Kitchari : la recette du plat réconfort ayurvédique par excellence

Un seul plat sert à la fois de dîner réconfort, de repas de convalescence et de base de cure en Ayurvéda : le kitchari. Facile, économique, digeste — voici la recette de référence.

La recette en bref

⏱ Préparation : 15 min🔥 Cuisson : 40 min🍽 4 personnes

Ingrédients

  • 150 g de riz basmati blanc
  • 100 g de moong dal (haricots mungo jaunes décortiqués)
  • 2 c. à soupe de ghee (+ 1 c. à café par bol au service)
  • 1 c. à café de graines de cumin
  • 1 pincée d’asafoetida (hing)
  • 1 c. à café de curcuma en poudre
  • 1 c. à café de coriandre moulue
  • 1 c. à café de gingembre frais râpé
  • 1,2 litre d’eau chaude
  • 200 à 300 g de légumes de saison coupés en petits dés (facultatif)
  • Sel, coriandre fraîche et citron pour le service

Étapes

  1. Rincer le riz et le moong dal jusqu’à ce que l’eau soit claire ; faire tremper le dal 30 minutes à 2 heures si possible, puis égoutter.
  2. Faire fondre le ghee à feu moyen, y faire grésiller les graines de cumin 30 secondes, puis ajouter l’asafoetida, le curcuma, la coriandre moulue et le gingembre pour 30 secondes de plus, sans brunir.
  3. Ajouter le riz et le dal, mélanger 1 minute pour les enrober d’épices.
  4. Verser l’eau chaude, saler, porter à frémissement puis laisser mijoter 30 à 40 minutes à feu doux, à moitié couvert, en remuant régulièrement ; ajouter les légumes à mi-cuisson.
  5. Ajuster l’eau pour obtenir une texture fondante de porridge salé, puis servir chaud avec du ghee, de la coriandre fraîche et un trait de citron.

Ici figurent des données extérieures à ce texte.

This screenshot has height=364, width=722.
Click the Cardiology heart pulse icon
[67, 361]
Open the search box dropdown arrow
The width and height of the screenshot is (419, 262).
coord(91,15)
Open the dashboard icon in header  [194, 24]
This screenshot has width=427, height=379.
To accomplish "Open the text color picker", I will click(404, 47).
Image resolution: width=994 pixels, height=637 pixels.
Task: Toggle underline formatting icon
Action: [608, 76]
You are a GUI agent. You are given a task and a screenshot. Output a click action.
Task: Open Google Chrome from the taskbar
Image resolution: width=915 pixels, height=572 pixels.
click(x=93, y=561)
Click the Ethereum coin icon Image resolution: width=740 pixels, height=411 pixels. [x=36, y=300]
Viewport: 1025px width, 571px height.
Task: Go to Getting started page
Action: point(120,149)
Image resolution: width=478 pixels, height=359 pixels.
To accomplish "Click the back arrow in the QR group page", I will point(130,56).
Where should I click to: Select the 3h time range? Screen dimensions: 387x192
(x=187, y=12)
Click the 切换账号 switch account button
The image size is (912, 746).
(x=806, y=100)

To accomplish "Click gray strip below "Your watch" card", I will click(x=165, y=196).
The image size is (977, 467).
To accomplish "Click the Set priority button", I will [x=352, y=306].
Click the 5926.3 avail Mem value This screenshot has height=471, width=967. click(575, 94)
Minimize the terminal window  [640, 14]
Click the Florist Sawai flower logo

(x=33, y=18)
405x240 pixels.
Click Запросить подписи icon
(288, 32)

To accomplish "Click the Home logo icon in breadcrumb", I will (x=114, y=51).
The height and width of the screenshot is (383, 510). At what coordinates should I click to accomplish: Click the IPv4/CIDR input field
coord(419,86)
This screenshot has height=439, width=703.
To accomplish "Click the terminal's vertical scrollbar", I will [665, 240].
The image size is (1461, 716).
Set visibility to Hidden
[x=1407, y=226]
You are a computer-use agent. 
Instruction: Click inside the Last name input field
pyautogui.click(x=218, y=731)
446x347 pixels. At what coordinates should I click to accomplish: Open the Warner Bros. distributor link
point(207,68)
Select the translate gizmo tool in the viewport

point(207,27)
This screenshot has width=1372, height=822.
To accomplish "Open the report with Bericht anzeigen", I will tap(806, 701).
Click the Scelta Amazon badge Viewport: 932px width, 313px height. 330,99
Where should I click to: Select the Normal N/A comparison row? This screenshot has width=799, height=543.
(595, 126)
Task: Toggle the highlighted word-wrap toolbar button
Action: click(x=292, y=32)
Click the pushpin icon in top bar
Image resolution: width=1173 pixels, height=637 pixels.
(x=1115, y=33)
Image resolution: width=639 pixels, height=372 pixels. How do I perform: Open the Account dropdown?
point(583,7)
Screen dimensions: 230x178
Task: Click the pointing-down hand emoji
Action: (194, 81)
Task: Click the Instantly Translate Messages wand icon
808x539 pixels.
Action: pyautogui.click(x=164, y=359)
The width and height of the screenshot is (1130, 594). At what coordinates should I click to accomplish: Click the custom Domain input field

Le kitchari se prépare en faisant mijoter ensemble du riz basmati et des haricots mungo décortiqués (moong dal), à parts égales ou 2/3 riz – 1/3 dal, avec du ghee, des épices douces et 4 à 5 volumes d’eau, 30 à 40 minutes, jusqu’à obtenir une texture de risotto fondant. C’est le plat le plus emblématique de la cuisine ayurvédique : complet (céréale + légumineuse = protéines complémentaires), très digeste et adaptable à toutes les constitutions.

En Inde, c’est le plat des convalescents, des jeunes enfants et des cures — celui qu’on prépare quand le corps a besoin de se reposer sans avoir faim. La recette de base tient en une casserole ; les variantes, elles, méritent qu’on s’y arrête.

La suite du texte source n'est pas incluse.